Wohnen am Berg

Die Familie Schranz und das Wohnhaus Schorta in Tamins (GR)

Bei Reichenau, wo Vorder- und Hinterrhein zusammenfliessen, liegt hoch am Hang das beschauliche Bergdorf Tamins. An einem Hügel, leicht abseits, steht ein Gebäude des Architekten Rudolf Olgiati aus den 1970er-Jahren. Hier lebt seit Kurzem die Familie Schranz, die das Gebäude über «Marché Patrimoine», die Immobilienplattform der Stiftung Ferien im Baudenkmal und des Schweizer Heimatschutzes, erworben hat.

In Tamins (GR) steht das
Gebäude des Architekten
Rudolf Olgiati, das er
1974 für das Ehepaar
Schorta entworfen hat.
In Tamins (GR) steht das Gebäude des Architekten Rudolf Olgiati, das er 1974 für das Ehepaar Schorta entworfen hat.

Eine schmale Treppe führt hinauf vor den skulpturalen Bau. Spätestens hier erkennen Fachkundige, aus wessen Feder dieser stammt: Das Gebäude trägt modernistische Züge. Doch ein Trichterfenster und die massive Bauweise fallen auf. Die Holztür trägt eine charakterstarke Patina.

Tradition und Moderne

1974 hat Rudolf Olgiati dieses Wohnhaus für das Ehepaar Schorta entworfen. Nach zwei Jahren stand der Bau bereit zum Einzug. Bis zu seinem Tod im vergangenen Jahr lebte der Hausherr in Tamins.

Das Haus zeigt wichtige Merkmale von Rudolf Olgiatis Baustil. Anders als sein Sohn Valerio baute er hauptsächlich im Bündnerland und suchte nach der Synthese von lokaler Tradition und Architektur. In unverkennbarer Manier schuf er Bauwerke, die scheinbar gegensätzliche Elemente zur Symbiose bringen. Dabei ufert die Handschrift des Architekten bisweilen aus, nimmt kubistische Züge an. Schonungslos kontrastiert Olgiati den nüchternen Funktionalismus der Moderne mit reich patinierten Bauteilen, fragmentierten Raumkompositionen oder Archetypen der Bündner Bautradition. Dabei ging er niemals restaurativ vor, sondern stellte die Architektur in eine intime Beziehung mit dem Ort. Das macht die Werke von Rudolf Olgiati zu Baukunst.

Kubistisches Bergtal

Betritt man das Haus, entfalten sich die Pfade und Gänge des Gebäudes wie ein Hasenbau. Ein schmales Entrée von beeindruckender Raumhöhe führt über eine Handvoll Stufen hinauf zu einem verzweigten Podest. Die kubistischen Wände erinnern an ein Bergtal.

━━━

■ **Aufgabe 1**:
Schreib aus dem Text über das Haus in Tamins den Abschnitt ab, der bei „Die Familie Schranz und“ anfängt und bei „Ehepaar Schorta entworfen hat.“ aufhört, wortgetreu.
■ **Aufgabe 2**:
Beantworte zum Text über das Haus in Tamins diese Fragen:
(a) Über welche Plattform hat die Familie Schranz das Gebäude gekauft?
(b) Nach wie vielen Jahren war der Bau bereit zum Einzug?
(c) Woran erinnern die kubistischen Wände im Inneren?

■ **Gegebene Angaben**:
━━━

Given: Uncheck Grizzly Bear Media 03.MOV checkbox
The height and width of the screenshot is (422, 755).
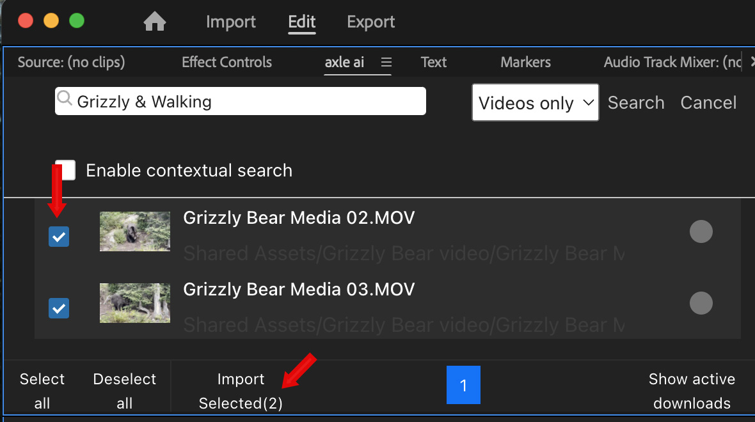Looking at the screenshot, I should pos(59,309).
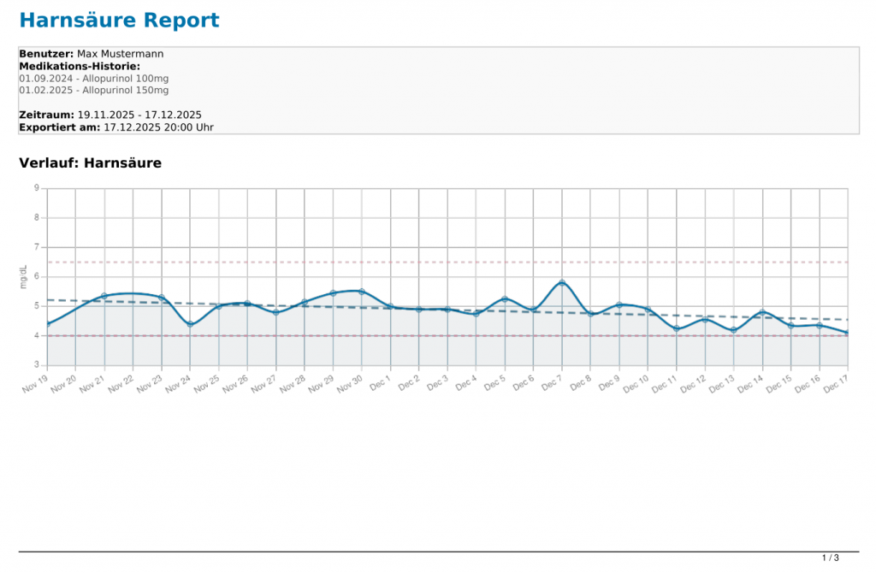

━━━

■ **Vollständige Antwort 1**:
Die Familie Schranz und das Wohnhaus Schorta in Tamins (GR)

Bei Reichenau, wo Vorder- und Hinterrhein zusammenfliessen, liegt hoch am Hang das beschauliche Bergdorf Tamins. An einem Hügel, leicht abseits, steht ein Gebäude des Architekten Rudolf Olgiati aus den 1970er-Jahren. Hier lebt seit Kurzem die Familie Schranz, die das Gebäude über «Marché Patrimoine», die Immobilienplattform der Stiftung Ferien im Baudenkmal und des Schweizer Heimatschutzes, erworben hat.

In Tamins (GR) steht das
Gebäude des Architekten
Rudolf Olgiati, das er
1974 für das Ehepaar
Schorta entworfen hat.
In Tamins (GR) steht das Gebäude des Architekten Rudolf Olgiati, das er 1974 für das Ehepaar Schorta entworfen hat.

■ **Vollständige Antwort 2**:
(a) Über «Marché Patrimoine», die Immobilienplattform der Stiftung Ferien im Baudenkmal und des Schweizer Heimatschutzes.
(b) Nach zwei Jahren.
(c) An ein Bergtal.